Gazete, Rum makamlarının Güzelyurtlu ve ailesinin öldürülmesinin ekonomik ya da siyasi nedenlere bağlı olduğu inancını taşıdığını belirterek, Rum Adalet ve Kamu Düzeni Bakanı Doros Thedoru'nun dün yaptığı açıklamada, cinayeti işleyenlerin büyük ihtimalle içerden, yani Güzelyurtlu'yu tanıyan birisinden yardım aldıklarını söylediğini yazdı.
Gazete, Rum makamları tarafından dikkate alınan ilk öğenin, Zerrin Güzelyurtlu'nun, kendisinin ve kızının bağlanmış olduğu koli bandından kurtulması olduğunu belirterek, Zerrin ve Eylül'ün bantlarından kurtulmaları üzerine arabada bulunan şahıslara saldırdıklarını ve şahısların ise arabayı durdurarak söz konusu cinayetleri işlemiş olduklarına inanıldığını belirtti.
Gazete, ikinci öğenin ise cinayetin işlendiği anda oradan geçen kişilerin tanıklıkları olduğunu ve bu kişilerin tanıklıklarının Rum polisine olayın nasıl gerçekleştirildiğini aydınlatması için önemli ipuçları verdiğini vurguladı.

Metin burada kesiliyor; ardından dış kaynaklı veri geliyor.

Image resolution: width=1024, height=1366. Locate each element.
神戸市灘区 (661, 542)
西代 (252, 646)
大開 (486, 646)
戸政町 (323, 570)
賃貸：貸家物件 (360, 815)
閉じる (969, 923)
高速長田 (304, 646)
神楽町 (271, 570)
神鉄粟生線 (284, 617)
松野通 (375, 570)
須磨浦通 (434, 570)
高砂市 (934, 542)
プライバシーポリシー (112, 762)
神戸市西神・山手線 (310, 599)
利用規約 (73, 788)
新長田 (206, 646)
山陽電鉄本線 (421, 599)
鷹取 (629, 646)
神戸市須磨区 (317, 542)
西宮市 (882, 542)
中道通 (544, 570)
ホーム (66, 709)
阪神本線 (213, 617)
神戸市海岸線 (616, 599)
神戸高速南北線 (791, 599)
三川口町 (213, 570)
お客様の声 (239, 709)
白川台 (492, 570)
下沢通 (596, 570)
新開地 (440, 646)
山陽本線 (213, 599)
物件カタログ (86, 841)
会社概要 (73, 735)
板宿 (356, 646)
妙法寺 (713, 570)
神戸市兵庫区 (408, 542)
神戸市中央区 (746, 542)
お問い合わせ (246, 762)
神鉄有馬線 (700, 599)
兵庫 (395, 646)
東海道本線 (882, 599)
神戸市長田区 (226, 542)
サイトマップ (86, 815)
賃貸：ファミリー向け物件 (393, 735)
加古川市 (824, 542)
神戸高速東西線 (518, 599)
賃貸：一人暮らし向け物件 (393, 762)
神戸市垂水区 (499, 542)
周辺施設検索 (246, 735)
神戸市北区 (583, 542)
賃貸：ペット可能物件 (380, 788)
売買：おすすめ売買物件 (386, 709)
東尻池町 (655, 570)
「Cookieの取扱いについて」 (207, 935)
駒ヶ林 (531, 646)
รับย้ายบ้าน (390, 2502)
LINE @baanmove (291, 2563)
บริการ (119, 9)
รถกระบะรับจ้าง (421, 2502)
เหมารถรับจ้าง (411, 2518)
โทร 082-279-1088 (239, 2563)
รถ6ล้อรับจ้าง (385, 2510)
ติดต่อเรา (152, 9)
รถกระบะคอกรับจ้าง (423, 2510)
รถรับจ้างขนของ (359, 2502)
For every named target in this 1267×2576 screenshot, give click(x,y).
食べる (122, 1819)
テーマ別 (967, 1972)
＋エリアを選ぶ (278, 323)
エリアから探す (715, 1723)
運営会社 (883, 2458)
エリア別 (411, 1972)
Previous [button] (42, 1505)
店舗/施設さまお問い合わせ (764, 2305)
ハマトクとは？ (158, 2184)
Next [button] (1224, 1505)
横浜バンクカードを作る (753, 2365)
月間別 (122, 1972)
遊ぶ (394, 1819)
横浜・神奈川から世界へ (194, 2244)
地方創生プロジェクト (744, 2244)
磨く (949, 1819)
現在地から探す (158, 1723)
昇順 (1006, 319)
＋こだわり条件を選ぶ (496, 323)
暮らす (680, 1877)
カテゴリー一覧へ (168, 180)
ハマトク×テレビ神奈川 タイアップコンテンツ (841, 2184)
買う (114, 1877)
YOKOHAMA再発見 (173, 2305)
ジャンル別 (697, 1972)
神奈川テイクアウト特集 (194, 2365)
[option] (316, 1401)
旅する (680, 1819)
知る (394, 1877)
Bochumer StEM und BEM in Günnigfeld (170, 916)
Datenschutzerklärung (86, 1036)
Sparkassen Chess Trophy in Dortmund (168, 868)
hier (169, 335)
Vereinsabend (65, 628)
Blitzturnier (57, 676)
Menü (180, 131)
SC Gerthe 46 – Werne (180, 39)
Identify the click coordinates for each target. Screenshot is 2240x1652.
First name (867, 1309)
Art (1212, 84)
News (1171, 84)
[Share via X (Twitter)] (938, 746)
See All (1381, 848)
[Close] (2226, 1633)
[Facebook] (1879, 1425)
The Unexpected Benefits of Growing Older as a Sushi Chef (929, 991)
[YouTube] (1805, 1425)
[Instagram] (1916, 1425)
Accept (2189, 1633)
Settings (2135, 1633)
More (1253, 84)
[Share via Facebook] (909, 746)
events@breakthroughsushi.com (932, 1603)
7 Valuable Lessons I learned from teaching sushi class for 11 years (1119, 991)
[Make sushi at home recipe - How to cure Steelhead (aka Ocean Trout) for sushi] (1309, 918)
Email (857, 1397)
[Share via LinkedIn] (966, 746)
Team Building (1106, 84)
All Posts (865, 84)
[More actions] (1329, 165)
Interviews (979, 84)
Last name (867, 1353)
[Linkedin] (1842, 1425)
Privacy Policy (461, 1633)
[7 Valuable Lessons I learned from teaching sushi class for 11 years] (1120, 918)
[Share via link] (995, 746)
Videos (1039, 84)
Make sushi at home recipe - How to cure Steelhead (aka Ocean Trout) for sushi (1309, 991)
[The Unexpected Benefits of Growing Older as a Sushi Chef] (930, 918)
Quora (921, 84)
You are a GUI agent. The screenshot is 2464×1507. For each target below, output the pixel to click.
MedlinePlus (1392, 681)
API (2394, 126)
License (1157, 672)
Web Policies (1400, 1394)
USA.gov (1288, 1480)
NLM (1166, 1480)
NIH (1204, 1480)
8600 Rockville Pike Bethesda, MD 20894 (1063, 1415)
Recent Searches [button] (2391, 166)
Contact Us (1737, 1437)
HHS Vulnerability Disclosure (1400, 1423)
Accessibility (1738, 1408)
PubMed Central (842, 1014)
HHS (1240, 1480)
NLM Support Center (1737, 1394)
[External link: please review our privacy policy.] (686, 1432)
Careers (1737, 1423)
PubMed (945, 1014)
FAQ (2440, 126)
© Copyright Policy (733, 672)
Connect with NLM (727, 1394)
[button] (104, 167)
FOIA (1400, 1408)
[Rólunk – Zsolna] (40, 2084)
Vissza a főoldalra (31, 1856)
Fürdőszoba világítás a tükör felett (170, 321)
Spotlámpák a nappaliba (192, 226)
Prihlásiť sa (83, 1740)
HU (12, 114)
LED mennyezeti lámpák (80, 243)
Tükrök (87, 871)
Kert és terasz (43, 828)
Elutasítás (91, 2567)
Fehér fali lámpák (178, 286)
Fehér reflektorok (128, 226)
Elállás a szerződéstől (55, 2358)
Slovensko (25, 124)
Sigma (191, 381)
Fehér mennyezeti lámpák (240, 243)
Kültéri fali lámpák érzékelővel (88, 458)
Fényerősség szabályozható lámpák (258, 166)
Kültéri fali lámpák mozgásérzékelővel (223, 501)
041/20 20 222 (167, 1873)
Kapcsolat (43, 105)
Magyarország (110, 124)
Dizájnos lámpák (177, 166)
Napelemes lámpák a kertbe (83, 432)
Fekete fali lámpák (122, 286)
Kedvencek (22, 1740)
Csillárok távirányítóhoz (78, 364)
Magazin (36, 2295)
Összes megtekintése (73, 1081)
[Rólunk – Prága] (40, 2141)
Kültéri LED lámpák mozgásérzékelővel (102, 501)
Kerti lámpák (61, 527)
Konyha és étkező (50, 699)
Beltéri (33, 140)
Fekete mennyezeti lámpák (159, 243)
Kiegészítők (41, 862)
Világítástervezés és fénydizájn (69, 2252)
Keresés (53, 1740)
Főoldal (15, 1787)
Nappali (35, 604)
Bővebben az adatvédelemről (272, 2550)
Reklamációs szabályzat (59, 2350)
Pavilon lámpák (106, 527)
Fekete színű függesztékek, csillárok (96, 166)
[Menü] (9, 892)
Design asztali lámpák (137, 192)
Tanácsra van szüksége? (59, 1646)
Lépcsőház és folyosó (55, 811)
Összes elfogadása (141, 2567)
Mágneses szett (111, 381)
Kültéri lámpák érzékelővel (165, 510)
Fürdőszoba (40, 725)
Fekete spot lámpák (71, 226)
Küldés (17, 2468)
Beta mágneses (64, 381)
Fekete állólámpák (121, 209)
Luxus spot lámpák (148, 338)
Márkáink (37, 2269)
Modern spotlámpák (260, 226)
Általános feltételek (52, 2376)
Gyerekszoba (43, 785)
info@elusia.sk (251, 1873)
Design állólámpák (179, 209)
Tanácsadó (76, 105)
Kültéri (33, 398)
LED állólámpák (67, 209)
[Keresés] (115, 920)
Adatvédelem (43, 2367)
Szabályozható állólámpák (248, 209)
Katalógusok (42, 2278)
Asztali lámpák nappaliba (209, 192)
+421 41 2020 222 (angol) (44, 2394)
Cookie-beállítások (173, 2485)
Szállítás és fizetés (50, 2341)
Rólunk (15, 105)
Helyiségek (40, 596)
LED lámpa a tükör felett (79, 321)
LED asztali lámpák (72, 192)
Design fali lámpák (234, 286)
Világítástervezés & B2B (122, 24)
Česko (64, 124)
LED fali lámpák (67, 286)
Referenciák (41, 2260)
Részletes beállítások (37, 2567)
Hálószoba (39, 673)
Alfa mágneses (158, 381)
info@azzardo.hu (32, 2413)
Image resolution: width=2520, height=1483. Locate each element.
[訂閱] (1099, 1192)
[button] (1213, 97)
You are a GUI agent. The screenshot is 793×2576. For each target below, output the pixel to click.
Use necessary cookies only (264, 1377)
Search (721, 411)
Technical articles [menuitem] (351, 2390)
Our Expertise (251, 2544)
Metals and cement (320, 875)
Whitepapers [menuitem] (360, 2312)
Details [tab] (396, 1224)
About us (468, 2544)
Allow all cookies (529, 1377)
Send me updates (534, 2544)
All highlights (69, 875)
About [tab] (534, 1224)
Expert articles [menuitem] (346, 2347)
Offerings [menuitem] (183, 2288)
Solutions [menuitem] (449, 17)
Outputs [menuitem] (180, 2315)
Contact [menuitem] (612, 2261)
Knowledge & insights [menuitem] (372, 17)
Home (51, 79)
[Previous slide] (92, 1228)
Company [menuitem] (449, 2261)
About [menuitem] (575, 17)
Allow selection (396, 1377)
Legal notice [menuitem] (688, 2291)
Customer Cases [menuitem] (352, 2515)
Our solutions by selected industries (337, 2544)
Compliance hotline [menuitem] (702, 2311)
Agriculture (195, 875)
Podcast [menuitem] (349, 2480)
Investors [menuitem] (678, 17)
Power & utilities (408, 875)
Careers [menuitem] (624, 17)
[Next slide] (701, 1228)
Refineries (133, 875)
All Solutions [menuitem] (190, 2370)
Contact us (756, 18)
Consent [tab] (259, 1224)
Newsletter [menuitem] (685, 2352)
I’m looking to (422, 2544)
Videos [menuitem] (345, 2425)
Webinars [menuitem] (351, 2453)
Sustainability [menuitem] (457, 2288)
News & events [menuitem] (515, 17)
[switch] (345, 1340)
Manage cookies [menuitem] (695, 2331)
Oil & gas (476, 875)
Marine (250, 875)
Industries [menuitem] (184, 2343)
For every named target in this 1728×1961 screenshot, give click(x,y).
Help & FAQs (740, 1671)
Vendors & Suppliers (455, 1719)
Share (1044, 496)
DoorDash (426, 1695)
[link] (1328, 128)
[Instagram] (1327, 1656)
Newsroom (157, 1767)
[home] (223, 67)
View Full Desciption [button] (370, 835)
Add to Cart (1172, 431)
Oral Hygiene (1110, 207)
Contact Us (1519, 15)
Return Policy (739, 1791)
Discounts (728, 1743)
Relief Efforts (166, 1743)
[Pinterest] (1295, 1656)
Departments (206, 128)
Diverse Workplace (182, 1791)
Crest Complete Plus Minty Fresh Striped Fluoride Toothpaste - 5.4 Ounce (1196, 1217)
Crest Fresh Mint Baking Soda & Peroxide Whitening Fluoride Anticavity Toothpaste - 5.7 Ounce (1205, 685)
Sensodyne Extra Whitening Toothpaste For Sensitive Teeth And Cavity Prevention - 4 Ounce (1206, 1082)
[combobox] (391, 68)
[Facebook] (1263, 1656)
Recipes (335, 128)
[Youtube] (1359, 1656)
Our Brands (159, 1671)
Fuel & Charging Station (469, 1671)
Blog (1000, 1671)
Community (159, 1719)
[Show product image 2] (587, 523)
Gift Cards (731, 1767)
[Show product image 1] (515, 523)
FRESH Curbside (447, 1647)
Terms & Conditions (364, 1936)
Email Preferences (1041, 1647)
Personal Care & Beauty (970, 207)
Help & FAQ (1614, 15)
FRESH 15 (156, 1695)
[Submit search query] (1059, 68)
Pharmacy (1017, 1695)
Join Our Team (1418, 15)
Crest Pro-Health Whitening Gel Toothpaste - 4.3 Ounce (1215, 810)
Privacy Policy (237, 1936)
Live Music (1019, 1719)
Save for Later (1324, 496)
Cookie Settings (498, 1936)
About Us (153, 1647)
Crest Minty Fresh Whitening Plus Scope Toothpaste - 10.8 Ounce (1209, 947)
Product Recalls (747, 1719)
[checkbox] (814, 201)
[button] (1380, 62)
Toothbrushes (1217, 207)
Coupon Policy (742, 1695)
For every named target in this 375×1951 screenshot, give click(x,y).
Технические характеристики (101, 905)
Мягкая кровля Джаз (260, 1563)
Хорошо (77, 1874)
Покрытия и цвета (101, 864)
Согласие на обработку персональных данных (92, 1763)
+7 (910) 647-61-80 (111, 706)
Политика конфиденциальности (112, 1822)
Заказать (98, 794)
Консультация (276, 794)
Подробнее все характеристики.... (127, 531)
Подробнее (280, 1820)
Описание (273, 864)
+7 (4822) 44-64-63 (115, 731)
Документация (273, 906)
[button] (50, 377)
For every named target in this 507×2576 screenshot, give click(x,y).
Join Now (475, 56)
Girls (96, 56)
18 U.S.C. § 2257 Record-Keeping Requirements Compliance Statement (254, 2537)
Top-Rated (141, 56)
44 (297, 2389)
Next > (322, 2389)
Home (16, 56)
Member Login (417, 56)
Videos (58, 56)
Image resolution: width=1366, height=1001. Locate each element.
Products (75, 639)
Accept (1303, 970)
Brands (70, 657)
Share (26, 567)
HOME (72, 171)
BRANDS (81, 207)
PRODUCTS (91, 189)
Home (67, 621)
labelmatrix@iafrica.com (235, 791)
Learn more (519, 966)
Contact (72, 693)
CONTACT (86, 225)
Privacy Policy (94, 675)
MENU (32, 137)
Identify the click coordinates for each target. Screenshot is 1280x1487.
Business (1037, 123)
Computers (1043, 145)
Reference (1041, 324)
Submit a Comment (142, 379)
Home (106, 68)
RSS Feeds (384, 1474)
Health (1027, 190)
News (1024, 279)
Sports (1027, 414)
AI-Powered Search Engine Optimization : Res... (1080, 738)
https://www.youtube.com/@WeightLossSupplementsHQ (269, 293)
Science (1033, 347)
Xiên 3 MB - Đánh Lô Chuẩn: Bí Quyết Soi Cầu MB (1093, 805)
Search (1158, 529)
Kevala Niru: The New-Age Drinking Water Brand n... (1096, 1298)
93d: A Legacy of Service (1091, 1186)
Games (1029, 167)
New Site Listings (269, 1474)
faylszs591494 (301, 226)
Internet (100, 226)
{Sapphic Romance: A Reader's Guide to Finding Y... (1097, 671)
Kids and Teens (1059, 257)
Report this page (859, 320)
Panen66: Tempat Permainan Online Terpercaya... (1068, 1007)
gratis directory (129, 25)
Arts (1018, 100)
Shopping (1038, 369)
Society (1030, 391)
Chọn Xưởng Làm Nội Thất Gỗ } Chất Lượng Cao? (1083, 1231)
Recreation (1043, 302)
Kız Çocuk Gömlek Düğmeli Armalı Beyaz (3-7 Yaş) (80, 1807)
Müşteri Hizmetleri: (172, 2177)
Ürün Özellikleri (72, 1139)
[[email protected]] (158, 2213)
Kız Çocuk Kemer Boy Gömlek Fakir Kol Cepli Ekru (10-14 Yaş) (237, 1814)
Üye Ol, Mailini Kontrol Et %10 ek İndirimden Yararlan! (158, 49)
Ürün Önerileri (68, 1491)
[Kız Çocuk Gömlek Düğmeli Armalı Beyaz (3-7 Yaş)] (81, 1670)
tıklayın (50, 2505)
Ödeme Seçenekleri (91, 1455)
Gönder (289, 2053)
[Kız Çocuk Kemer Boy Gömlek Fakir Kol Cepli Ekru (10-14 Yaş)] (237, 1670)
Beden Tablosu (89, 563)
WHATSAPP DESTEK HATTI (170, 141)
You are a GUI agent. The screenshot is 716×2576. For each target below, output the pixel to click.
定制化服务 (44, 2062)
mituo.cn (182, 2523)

Rum polisinin bu verilere dayanarak sınır kapılarında tutulan araç kayıt listelerinden ve İngilizlerin listesinden, cinayeti gerçekleştirenlerin arabasına ilişkin verileri incelediğini belirten gazete, sınır kapılarında Rum polisi tarafından Güney Kıbrıs'a geçiş yapan araçların plakalarının, türlerinin ve içerisinde bulunan kişi sayısının kayıt altına alınmış olduğunu ve bu kayıtların incelemeye alındığını yazdı.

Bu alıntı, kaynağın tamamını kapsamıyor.